Mi mente fue siempre inquieta. Desde niña inventé personajes como compañía de juegos. Con ellos recorrí países y viví intensas aventuras sin salir del patio de mi casa. Eso sí, siempre custodiada por las higueras de mi abuela, de las que les contaré más adelante.
Con el correr del tiempo, los pinceles, los acrílicos y las carbonillas se convirtieron en mi voz. Pero un día no se pudieron abrir las puertas, los acrílicos se gastaron y tuve que buscar otra forma de expresión. Y cambié el bastidor por una hoja de papel, que junto con los lápices permitieron que las pinceladas se volvieran palabras. Y quedé atrapada en el hermoso sortilegio de dar vida a tantos y variados personajes.

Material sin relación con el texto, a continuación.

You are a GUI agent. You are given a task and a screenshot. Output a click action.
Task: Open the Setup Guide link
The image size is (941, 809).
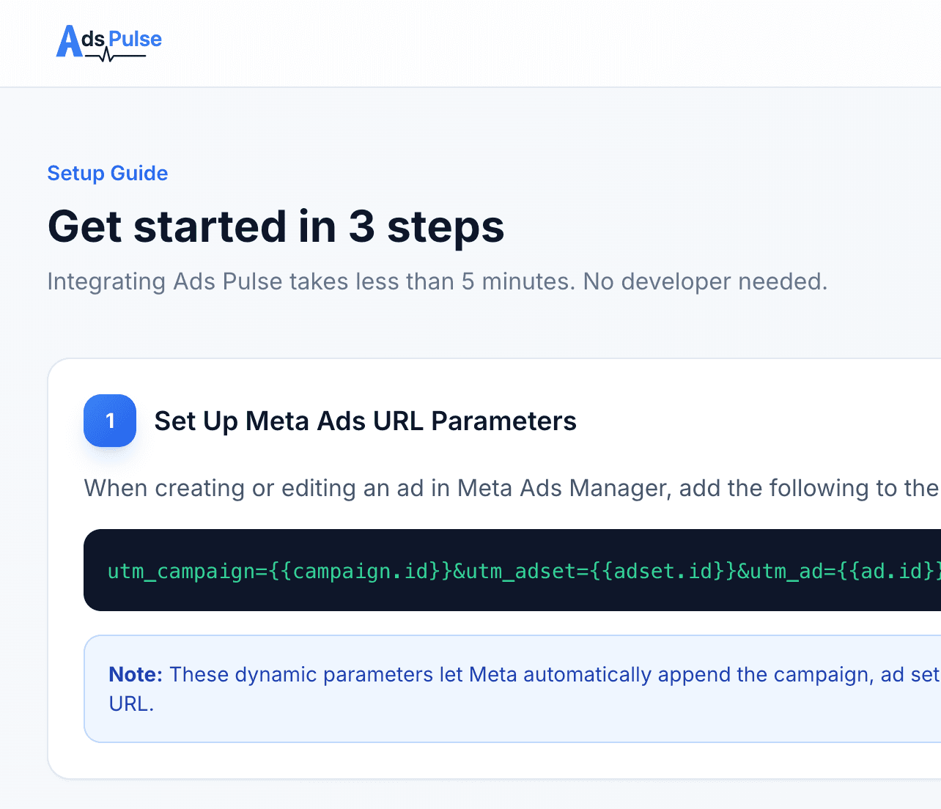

Entendí que, si bien escribir es un trabajo solitario, esconde en su interior el más amoroso oxímoron: la soledad acompañada por un gentío de vocablos y de silencios, que se tornan voz de los personajes y sus devenires.
El juego empieza cuando una idea o una imagen o algunas sílabas se vuelven palabras y aparecen danzando entre destellos multicolores, al igual que en un bello caleidoscopio.
Y así los personajes comienzan a andar y a desandar sus laberintos. Aman, engañan, sueñan, odian, eligen vivir o morir, someterse o rebelarse.
Y los dedos bailan sobre el teclado negro sin saber en qué momento pulsarán el punto final.
Después, otro juego comienza. Esta vez, entre lo escrito y quien lo lee.